The report includes fiscal year 2015 solid waste data and diversion rates, fiscal years 2015 and 2016 accomplishments, and fiscal year 2017 planned initiatives.

The Washington, D.C., Department of Public Works (DPW) released the District’s first-ever Fiscal Year (fiscal year) 2015-2016 Solid Waste Diversion Progress Report.

The report provides an overview of the District’s waste diversion programs and initiatives. It also provides waste generation and diversion rate data to assist District stakeholders in working together to achieve its waste diversion goals.

The report includes fiscal year 2015 solid waste data and diversion rates, fiscal years 2015 and 2016 accomplishments, and fiscal year 2017 planned initiatives. The department pointed to the growth of DC Public School cafeteria composting programs and the Department of Parks and Recreation’s community composting programs as big successes.

During the 2014-2015 school year, 52 DCPS schools were recognized on the DCPS Recycles! Honor Roll for establishing paper recycling programs and twenty-three were recognized “with distinction” for successfully rolling out organics recycling in their kitchens and cafeterias. In school year 2015-2016 the organics recycling program was successfully expanded to 39 schools.

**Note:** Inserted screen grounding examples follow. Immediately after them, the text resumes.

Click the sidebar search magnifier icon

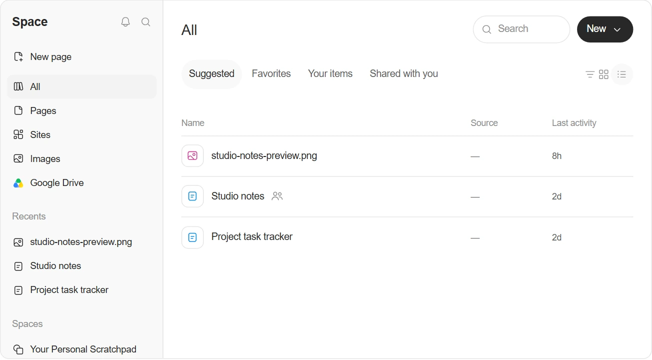tap(146, 22)
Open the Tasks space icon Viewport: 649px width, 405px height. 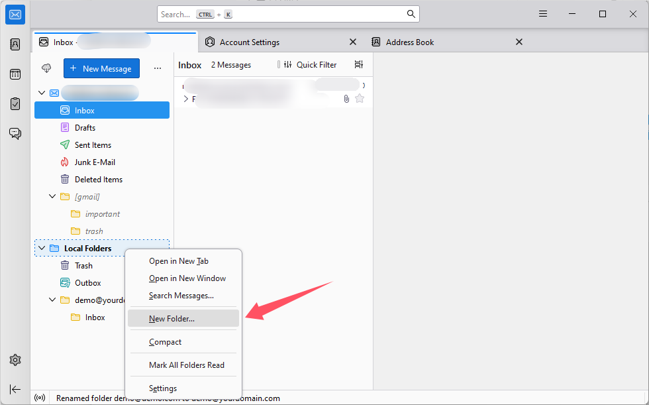15,103
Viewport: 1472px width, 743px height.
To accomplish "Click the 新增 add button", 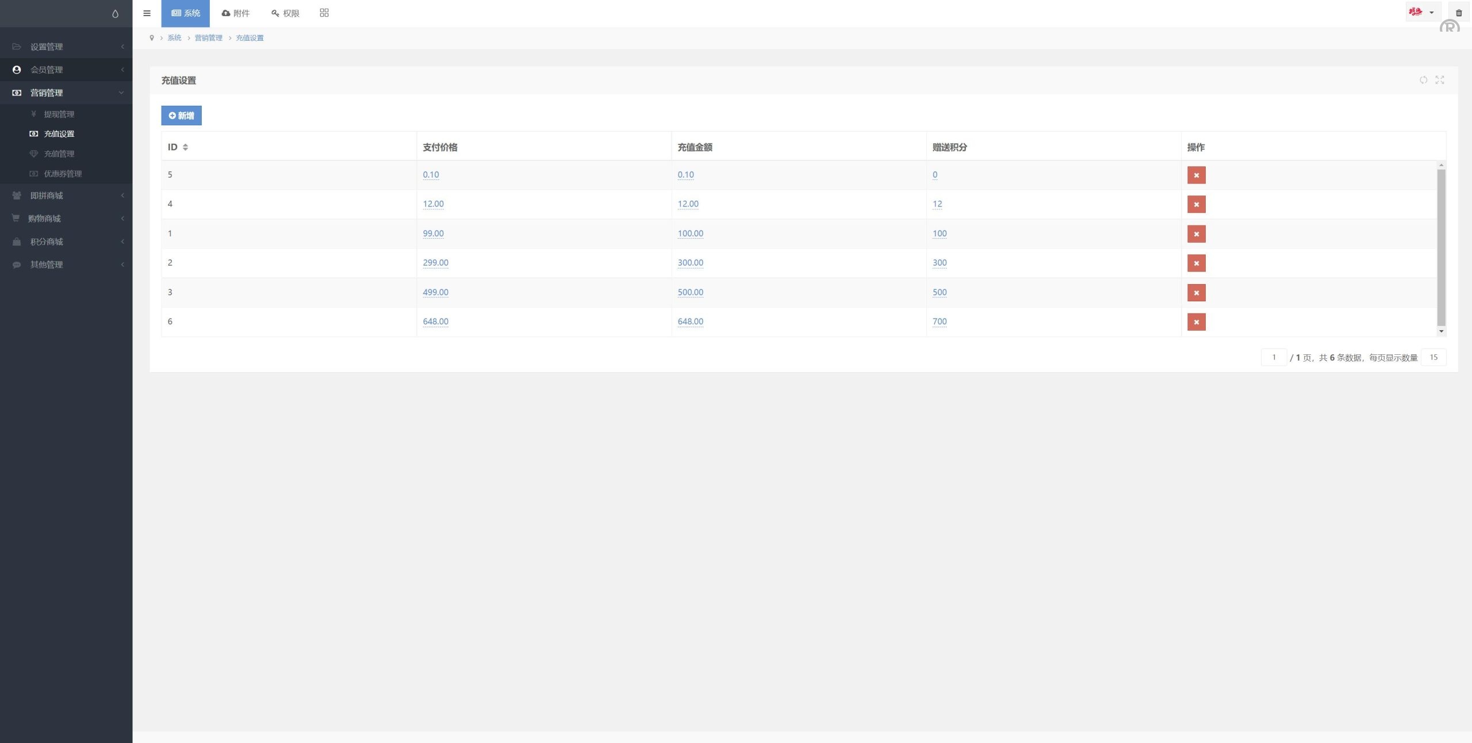I will click(181, 116).
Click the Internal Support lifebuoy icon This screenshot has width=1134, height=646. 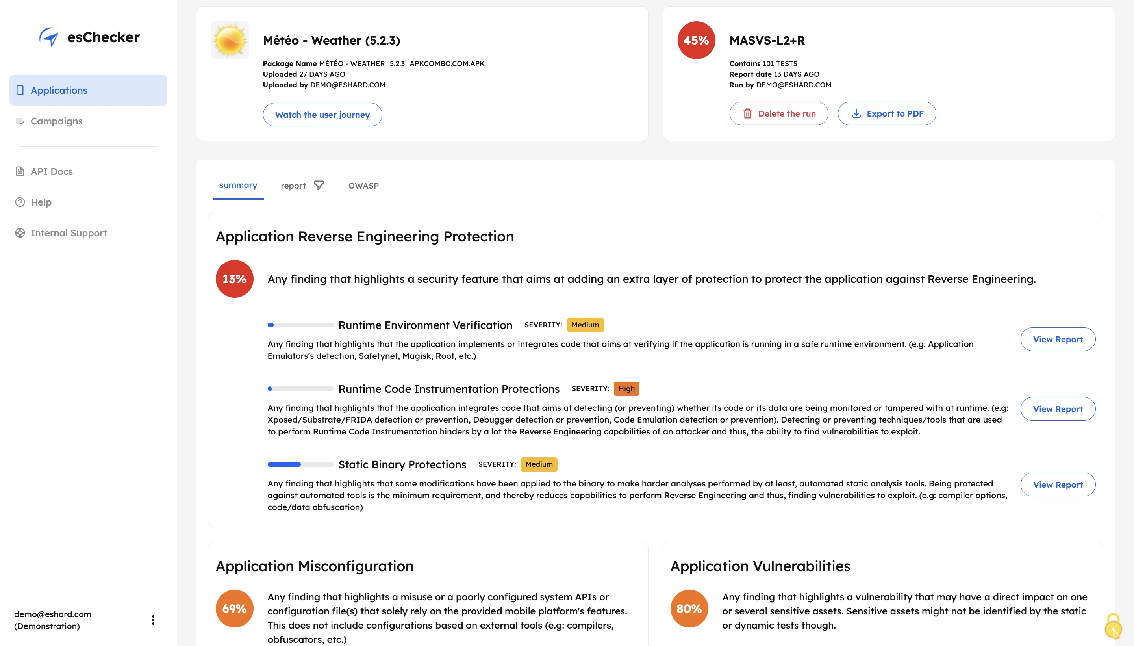coord(20,233)
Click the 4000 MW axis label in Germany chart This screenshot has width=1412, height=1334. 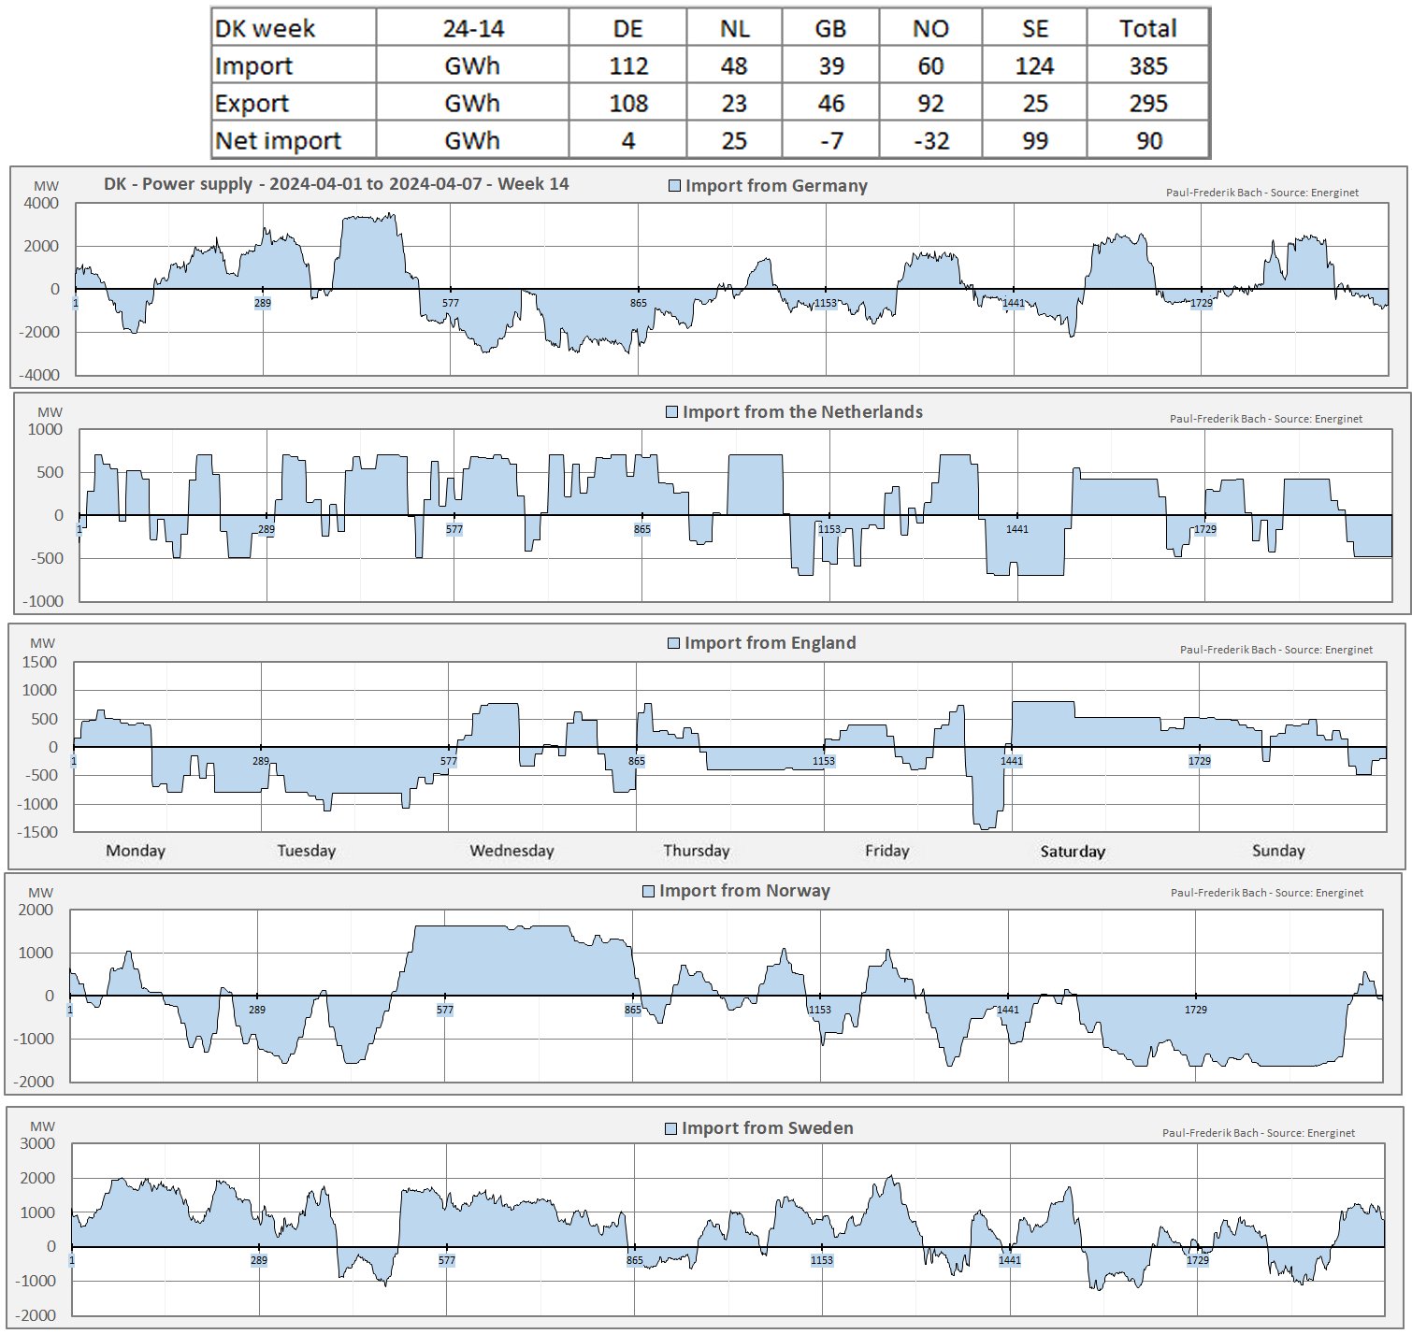pos(42,203)
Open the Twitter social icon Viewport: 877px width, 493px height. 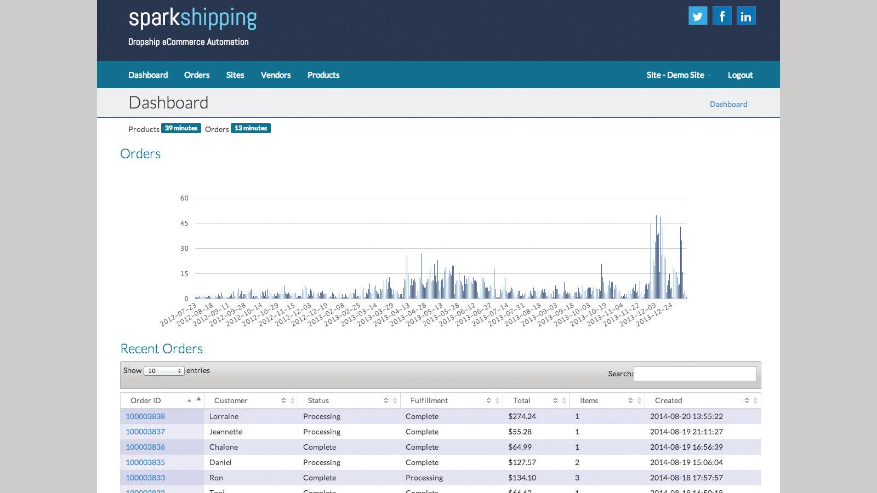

Other key achievements the agency highlighted include the creation of DPW’s Office of Waste Diversion and the District’s Interagency Waste Reduction Working Group. Both entities are charged with implementing the requirements of the Sustainable Solid Waste Management Amendment Act of 2014, which mandates the creation of waste diversion policies and programs. These initiatives are designed to support the District in achieving 80 percent waste diversion through source reduction, reuse, recycling, composting, and anaerobic digestion.

In this first year of the Smarter DC Challenge, 15 participating organizations, and 58 managed properties, from both the public and private sectors, reported progress with workplace waste reduction, reuse and recycling initiatives.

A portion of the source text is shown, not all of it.